*** Opening of Record set ***

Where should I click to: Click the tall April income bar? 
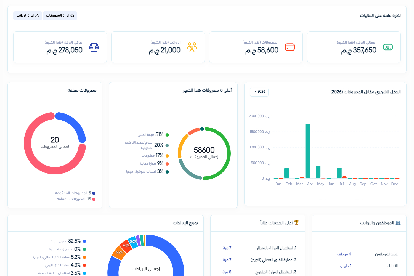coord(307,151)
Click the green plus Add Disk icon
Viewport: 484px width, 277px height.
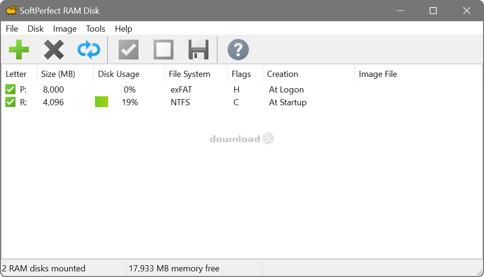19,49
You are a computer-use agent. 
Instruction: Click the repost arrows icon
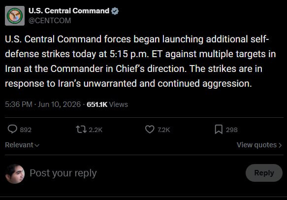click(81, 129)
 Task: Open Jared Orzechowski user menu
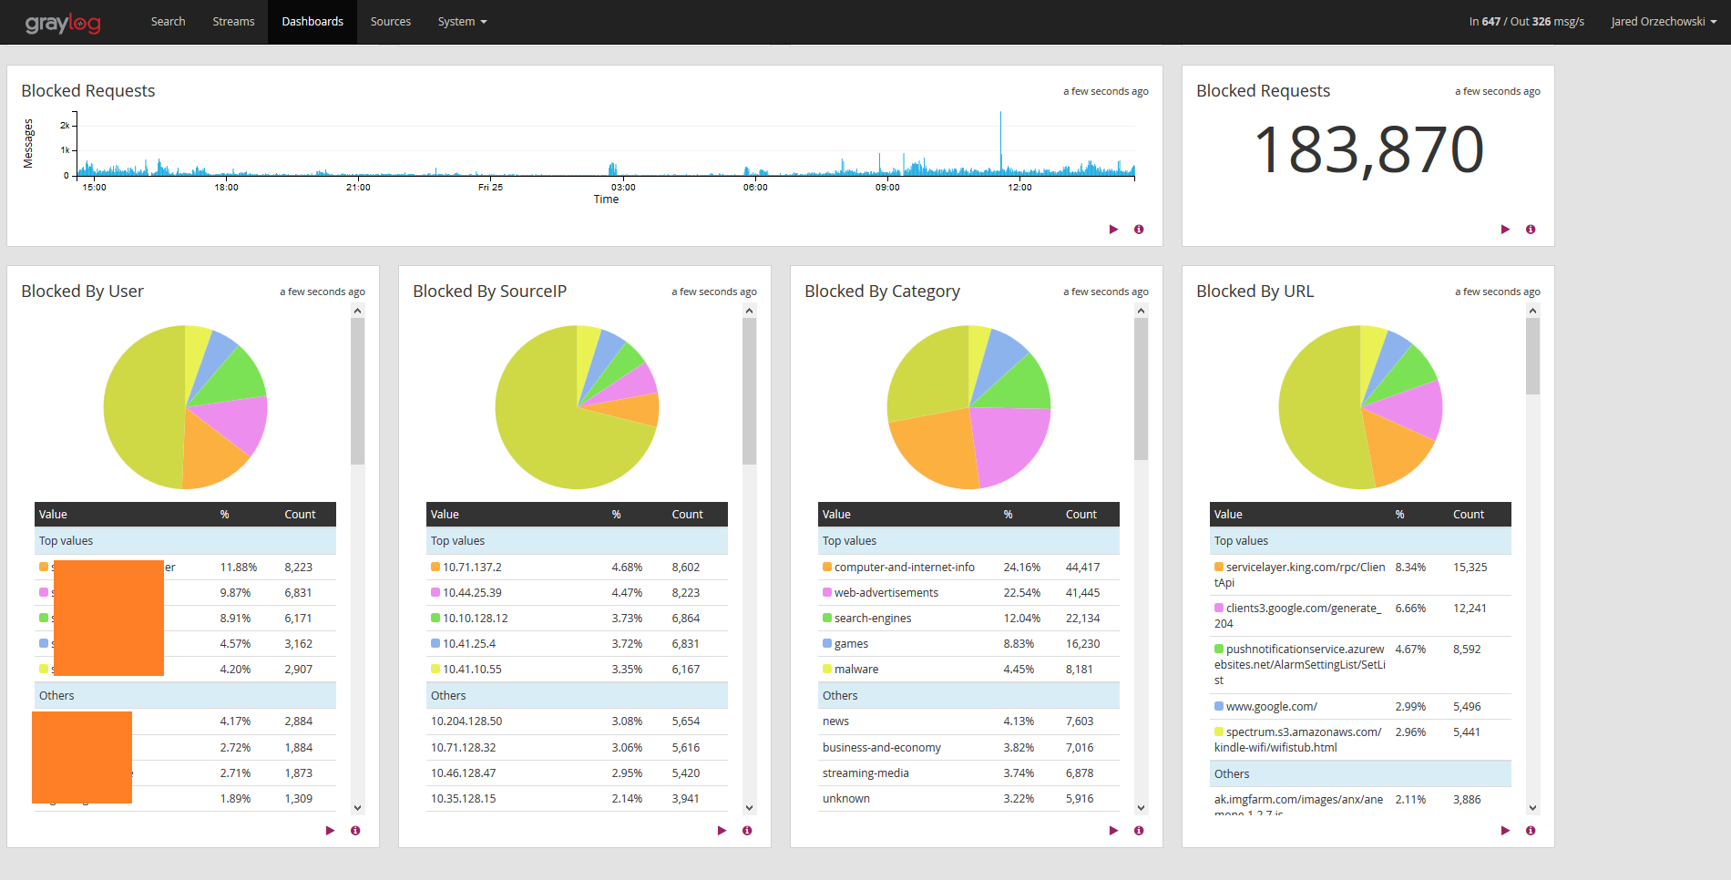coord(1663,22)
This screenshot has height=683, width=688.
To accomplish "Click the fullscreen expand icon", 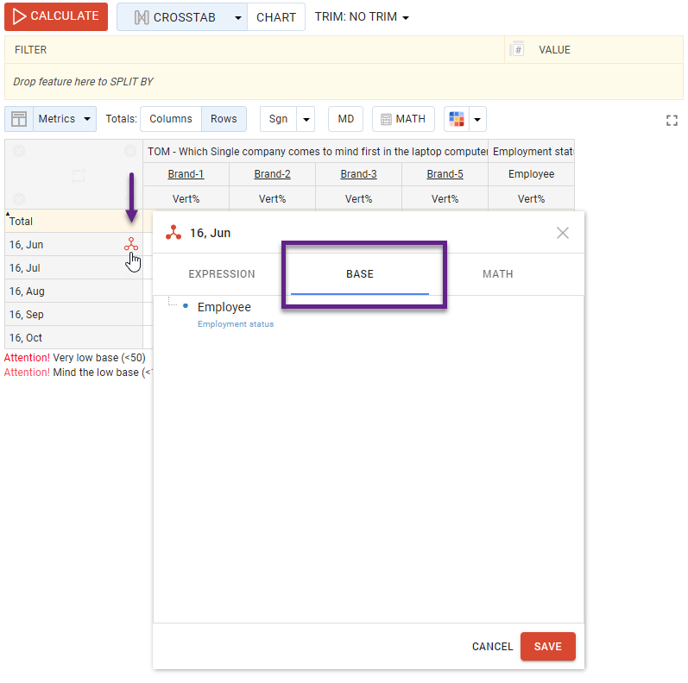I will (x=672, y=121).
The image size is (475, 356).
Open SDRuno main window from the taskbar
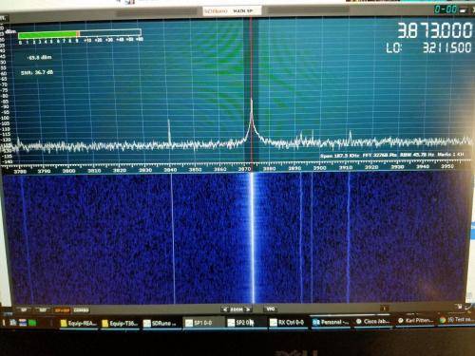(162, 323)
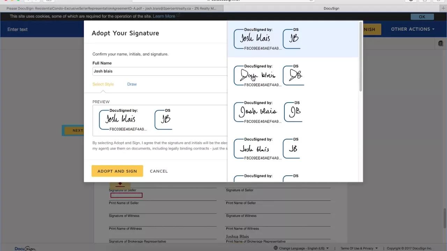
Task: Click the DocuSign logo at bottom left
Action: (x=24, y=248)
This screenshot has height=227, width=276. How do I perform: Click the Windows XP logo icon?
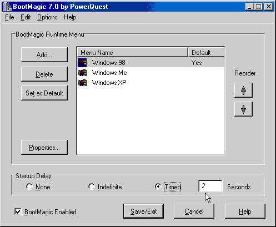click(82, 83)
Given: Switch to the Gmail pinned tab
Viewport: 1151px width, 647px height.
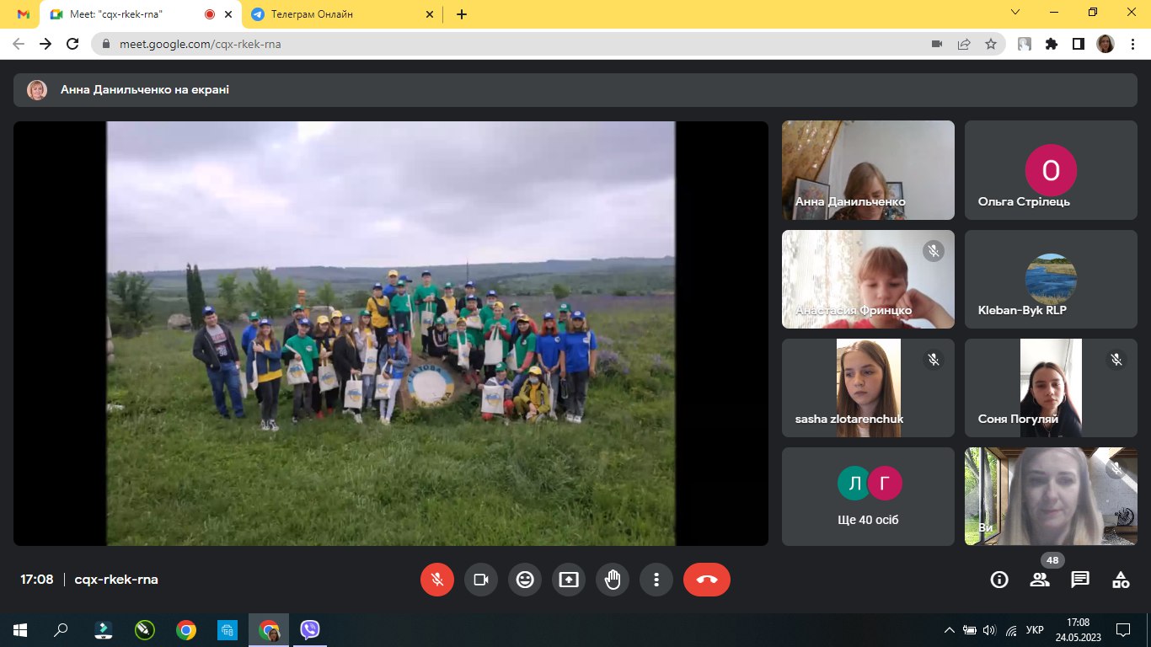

*** Close of Record set ***

== Exercise brief ==
Exactly the lines from the line that contains "This screenshot has height=227, width=276." through the last line above, and no other lines, must be output, with pictures excluded.

== Response below ==
This screenshot has height=227, width=276. How do I perform: Click the Windows XP logo icon?
click(82, 83)
Given: Switch to the Gmail pinned tab
Viewport: 1151px width, 647px height.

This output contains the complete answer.